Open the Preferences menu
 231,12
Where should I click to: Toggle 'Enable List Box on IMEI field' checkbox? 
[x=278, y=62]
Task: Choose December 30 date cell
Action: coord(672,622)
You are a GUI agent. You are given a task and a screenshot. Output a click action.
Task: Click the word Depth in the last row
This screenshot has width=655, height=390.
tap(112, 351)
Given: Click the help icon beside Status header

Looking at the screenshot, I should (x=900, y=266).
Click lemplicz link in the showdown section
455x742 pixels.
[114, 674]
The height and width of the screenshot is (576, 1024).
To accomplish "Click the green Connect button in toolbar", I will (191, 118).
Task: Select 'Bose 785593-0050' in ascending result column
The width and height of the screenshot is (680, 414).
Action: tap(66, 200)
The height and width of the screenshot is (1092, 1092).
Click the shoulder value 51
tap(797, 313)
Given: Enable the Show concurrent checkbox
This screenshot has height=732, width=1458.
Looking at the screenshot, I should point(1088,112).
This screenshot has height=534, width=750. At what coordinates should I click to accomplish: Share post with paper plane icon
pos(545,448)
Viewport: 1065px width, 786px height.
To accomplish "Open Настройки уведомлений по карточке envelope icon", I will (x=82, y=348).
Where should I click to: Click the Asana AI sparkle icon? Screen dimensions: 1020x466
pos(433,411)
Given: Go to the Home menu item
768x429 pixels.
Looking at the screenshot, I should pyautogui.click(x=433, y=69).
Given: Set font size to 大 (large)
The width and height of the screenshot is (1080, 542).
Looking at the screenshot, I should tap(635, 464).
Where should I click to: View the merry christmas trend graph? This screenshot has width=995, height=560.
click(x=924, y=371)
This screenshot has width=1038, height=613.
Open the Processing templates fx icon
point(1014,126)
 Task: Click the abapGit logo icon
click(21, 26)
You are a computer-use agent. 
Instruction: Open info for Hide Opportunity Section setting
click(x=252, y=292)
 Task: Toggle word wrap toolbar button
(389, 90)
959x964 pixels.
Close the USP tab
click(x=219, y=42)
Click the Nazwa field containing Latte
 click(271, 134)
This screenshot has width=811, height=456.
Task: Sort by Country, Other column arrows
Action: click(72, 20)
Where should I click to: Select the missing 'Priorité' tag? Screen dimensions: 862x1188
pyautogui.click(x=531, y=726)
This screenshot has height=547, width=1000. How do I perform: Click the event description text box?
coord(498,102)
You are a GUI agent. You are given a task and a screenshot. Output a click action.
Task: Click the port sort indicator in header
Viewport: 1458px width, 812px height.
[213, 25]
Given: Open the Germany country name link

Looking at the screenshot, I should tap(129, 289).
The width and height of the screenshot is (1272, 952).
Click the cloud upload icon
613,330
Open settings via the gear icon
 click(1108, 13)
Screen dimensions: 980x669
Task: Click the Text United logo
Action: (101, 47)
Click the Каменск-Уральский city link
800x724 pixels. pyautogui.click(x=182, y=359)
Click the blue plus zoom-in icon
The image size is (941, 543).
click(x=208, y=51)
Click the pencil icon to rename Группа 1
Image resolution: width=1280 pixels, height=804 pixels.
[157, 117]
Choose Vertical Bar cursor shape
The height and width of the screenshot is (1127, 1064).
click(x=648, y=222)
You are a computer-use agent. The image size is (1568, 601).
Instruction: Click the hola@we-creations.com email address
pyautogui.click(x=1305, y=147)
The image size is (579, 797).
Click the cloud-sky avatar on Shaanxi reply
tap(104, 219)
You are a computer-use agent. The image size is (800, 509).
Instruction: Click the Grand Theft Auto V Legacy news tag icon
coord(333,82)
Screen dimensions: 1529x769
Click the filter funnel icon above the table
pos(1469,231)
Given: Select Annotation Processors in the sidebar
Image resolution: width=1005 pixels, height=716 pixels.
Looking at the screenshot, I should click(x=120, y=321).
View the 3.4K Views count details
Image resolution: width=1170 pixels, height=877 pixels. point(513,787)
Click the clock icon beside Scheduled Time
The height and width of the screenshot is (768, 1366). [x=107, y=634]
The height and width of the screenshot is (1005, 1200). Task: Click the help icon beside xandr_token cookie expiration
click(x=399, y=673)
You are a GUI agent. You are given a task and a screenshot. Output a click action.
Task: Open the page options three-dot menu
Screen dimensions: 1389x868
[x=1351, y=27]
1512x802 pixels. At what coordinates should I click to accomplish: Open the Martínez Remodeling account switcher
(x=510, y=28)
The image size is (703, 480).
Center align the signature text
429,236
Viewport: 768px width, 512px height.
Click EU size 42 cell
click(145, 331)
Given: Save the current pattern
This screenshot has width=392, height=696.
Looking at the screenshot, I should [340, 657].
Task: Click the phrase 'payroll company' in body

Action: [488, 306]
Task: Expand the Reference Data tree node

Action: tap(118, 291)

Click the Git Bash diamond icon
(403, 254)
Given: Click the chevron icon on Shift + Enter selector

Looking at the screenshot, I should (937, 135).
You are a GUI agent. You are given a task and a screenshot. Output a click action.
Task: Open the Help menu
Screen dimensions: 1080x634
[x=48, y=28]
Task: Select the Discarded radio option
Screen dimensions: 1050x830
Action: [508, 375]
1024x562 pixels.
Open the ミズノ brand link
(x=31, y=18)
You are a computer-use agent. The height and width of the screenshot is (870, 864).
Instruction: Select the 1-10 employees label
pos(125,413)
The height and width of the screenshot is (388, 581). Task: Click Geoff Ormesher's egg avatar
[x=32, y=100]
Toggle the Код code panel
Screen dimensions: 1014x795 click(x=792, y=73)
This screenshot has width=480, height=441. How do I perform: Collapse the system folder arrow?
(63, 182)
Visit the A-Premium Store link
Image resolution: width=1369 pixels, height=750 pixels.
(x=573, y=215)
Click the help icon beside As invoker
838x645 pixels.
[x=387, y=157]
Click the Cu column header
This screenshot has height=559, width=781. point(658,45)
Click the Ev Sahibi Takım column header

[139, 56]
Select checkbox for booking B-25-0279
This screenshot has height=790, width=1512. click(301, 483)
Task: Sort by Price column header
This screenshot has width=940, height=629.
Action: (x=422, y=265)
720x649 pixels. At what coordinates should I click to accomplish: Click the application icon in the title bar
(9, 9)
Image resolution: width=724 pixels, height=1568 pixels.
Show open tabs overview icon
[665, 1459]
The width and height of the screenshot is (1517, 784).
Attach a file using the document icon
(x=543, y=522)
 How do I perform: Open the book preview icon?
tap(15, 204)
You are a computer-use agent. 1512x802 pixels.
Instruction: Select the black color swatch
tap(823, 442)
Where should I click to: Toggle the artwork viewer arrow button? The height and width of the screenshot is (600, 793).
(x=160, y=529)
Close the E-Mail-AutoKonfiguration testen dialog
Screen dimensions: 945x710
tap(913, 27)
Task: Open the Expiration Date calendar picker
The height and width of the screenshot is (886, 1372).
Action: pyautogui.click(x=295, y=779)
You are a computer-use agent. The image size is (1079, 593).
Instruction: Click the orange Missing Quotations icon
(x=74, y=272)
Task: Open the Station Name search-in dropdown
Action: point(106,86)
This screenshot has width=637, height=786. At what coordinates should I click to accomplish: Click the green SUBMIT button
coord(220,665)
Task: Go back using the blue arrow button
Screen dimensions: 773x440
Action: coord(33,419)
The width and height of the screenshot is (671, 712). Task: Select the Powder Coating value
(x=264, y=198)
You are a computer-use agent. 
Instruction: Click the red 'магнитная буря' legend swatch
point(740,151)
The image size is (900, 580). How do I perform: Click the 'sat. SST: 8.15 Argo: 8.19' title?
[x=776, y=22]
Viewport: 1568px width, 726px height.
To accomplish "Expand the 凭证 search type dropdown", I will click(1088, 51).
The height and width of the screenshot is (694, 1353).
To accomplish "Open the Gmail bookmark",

**TO DO**
Restate every line of the data word for word.

**ANSWER SECTION**
Open the Preferences menu
 231,12
Where should I click to: Toggle 'Enable List Box on IMEI field' checkbox? 
[x=278, y=62]
Task: Choose December 30 date cell
Action: coord(672,622)
You are a GUI agent. You are given a task and a screenshot. Output a click action.
Task: Click the word Depth in the last row
This screenshot has width=655, height=390.
tap(112, 351)
Given: Click the help icon beside Status header

Looking at the screenshot, I should (x=900, y=266).
Click lemplicz link in the showdown section
455x742 pixels.
[114, 674]
The height and width of the screenshot is (576, 1024).
To accomplish "Click the green Connect button in toolbar", I will (191, 118).
Task: Select 'Bose 785593-0050' in ascending result column
The width and height of the screenshot is (680, 414).
Action: tap(66, 200)
The height and width of the screenshot is (1092, 1092).
Click the shoulder value 51
tap(797, 313)
Given: Enable the Show concurrent checkbox
This screenshot has height=732, width=1458.
Looking at the screenshot, I should point(1088,112).
This screenshot has height=534, width=750. At what coordinates should I click to accomplish: Share post with paper plane icon
pos(545,448)
Viewport: 1065px width, 786px height.
To accomplish "Open Настройки уведомлений по карточке envelope icon", I will (x=82, y=348).
Where should I click to: Click the Asana AI sparkle icon? Screen dimensions: 1020x466
pos(433,411)
Given: Go to the Home menu item
768x429 pixels.
Looking at the screenshot, I should pyautogui.click(x=433, y=69).
Given: Set font size to 大 (large)
The width and height of the screenshot is (1080, 542).
Looking at the screenshot, I should tap(635, 464).
Where should I click to: View the merry christmas trend graph? This screenshot has width=995, height=560.
click(x=924, y=371)
This screenshot has width=1038, height=613.
Open the Processing templates fx icon
point(1014,126)
 Task: Click the abapGit logo icon
click(21, 26)
You are a computer-use agent. 
Instruction: Open info for Hide Opportunity Section setting
click(x=252, y=292)
 Task: Toggle word wrap toolbar button
(389, 90)
959x964 pixels.
Close the USP tab
click(x=219, y=42)
Click the Nazwa field containing Latte
 click(271, 134)
This screenshot has width=811, height=456.
Task: Sort by Country, Other column arrows
Action: click(72, 20)
Where should I click to: Select the missing 'Priorité' tag? Screen dimensions: 862x1188
pyautogui.click(x=531, y=726)
This screenshot has height=547, width=1000. How do I perform: Click the event description text box?
coord(498,102)
You are a GUI agent. You are given a task and a screenshot. Output a click action.
Task: Click the port sort indicator in header
Viewport: 1458px width, 812px height.
[213, 25]
Given: Open the Germany country name link

Looking at the screenshot, I should tap(129, 289).
The width and height of the screenshot is (1272, 952).
Click the cloud upload icon
613,330
Open settings via the gear icon
 click(1108, 13)
Screen dimensions: 980x669
Task: Click the Text United logo
Action: (101, 47)
Click the Каменск-Уральский city link
800x724 pixels. pyautogui.click(x=182, y=359)
Click the blue plus zoom-in icon
The image size is (941, 543).
click(x=208, y=51)
Click the pencil icon to rename Группа 1
Image resolution: width=1280 pixels, height=804 pixels.
[157, 117]
Choose Vertical Bar cursor shape
The height and width of the screenshot is (1127, 1064).
click(x=648, y=222)
You are a computer-use agent. The image size is (1568, 601).
Instruction: Click the hola@we-creations.com email address
pyautogui.click(x=1305, y=147)
The image size is (579, 797).
Click the cloud-sky avatar on Shaanxi reply
tap(104, 219)
You are a computer-use agent. The image size is (800, 509).
Instruction: Click the Grand Theft Auto V Legacy news tag icon
coord(333,82)
Screen dimensions: 1529x769
Click the filter funnel icon above the table
pos(1469,231)
Given: Select Annotation Processors in the sidebar
Image resolution: width=1005 pixels, height=716 pixels.
Looking at the screenshot, I should click(x=120, y=321).
View the 3.4K Views count details
Image resolution: width=1170 pixels, height=877 pixels. point(513,787)
Click the clock icon beside Scheduled Time
The height and width of the screenshot is (768, 1366). [x=107, y=634]
The height and width of the screenshot is (1005, 1200). Task: Click the help icon beside xandr_token cookie expiration
click(x=399, y=673)
You are a GUI agent. You are given a task and a screenshot. Output a click action.
Task: Open the page options three-dot menu
Screen dimensions: 1389x868
[x=1351, y=27]
1512x802 pixels. At what coordinates should I click to accomplish: Open the Martínez Remodeling account switcher
(x=510, y=28)
The image size is (703, 480).
Center align the signature text
429,236
Viewport: 768px width, 512px height.
Click EU size 42 cell
click(145, 331)
Given: Save the current pattern
This screenshot has width=392, height=696.
Looking at the screenshot, I should [340, 657].
Task: Click the phrase 'payroll company' in body

Action: [488, 306]
Task: Expand the Reference Data tree node

Action: tap(118, 291)

Click the Git Bash diamond icon
(403, 254)
Given: Click the chevron icon on Shift + Enter selector

Looking at the screenshot, I should (937, 135).
You are a GUI agent. You are given a task and a screenshot. Output a click action.
Task: Open the Help menu
Screen dimensions: 1080x634
[x=48, y=28]
Task: Select the Discarded radio option
Screen dimensions: 1050x830
Action: [508, 375]
1024x562 pixels.
Open the ミズノ brand link
(x=31, y=18)
You are a computer-use agent. The height and width of the screenshot is (870, 864).
Instruction: Select the 1-10 employees label
pos(125,413)
The height and width of the screenshot is (388, 581). Task: Click Geoff Ormesher's egg avatar
[x=32, y=100]
Toggle the Код code panel
Screen dimensions: 1014x795 click(x=792, y=73)
This screenshot has width=480, height=441. How do I perform: Collapse the system folder arrow?
(63, 182)
Visit the A-Premium Store link
Image resolution: width=1369 pixels, height=750 pixels.
(x=573, y=215)
Click the help icon beside As invoker
838x645 pixels.
[x=387, y=157]
Click the Cu column header
This screenshot has height=559, width=781. point(658,45)
Click the Ev Sahibi Takım column header

[139, 56]
Select checkbox for booking B-25-0279
This screenshot has height=790, width=1512. click(301, 483)
Task: Sort by Price column header
This screenshot has width=940, height=629.
Action: (x=422, y=265)
720x649 pixels. At what coordinates should I click to accomplish: Click the application icon in the title bar
(9, 9)
Image resolution: width=724 pixels, height=1568 pixels.
Show open tabs overview icon
[665, 1459]
The width and height of the screenshot is (1517, 784).
Attach a file using the document icon
(x=543, y=522)
 How do I perform: Open the book preview icon?
tap(15, 204)
You are a computer-use agent. 1512x802 pixels.
Instruction: Select the black color swatch
tap(823, 442)
Where should I click to: Toggle the artwork viewer arrow button? The height and width of the screenshot is (600, 793).
(x=160, y=529)
Close the E-Mail-AutoKonfiguration testen dialog
Screen dimensions: 945x710
tap(913, 27)
Task: Open the Expiration Date calendar picker
The height and width of the screenshot is (886, 1372).
Action: pyautogui.click(x=295, y=779)
You are a computer-use agent. The image size is (1079, 593).
Instruction: Click the orange Missing Quotations icon
(x=74, y=272)
Task: Open the Station Name search-in dropdown
Action: point(106,86)
This screenshot has width=637, height=786. At what coordinates should I click to accomplish: Click the green SUBMIT button
coord(220,665)
Task: Go back using the blue arrow button
Screen dimensions: 773x440
Action: coord(33,419)
The width and height of the screenshot is (671, 712). Task: Select the Powder Coating value
(x=264, y=198)
You are a computer-use agent. 
Instruction: Click the red 'магнитная буря' legend swatch
point(740,151)
The image size is (900, 580). How do I perform: Click the 'sat. SST: 8.15 Argo: 8.19' title?
[x=776, y=22]
Viewport: 1568px width, 726px height.
To accomplish "Expand the 凭证 search type dropdown", I will click(1088, 51).
The height and width of the screenshot is (694, 1353).
To accomplish "Open the Gmail bookmark",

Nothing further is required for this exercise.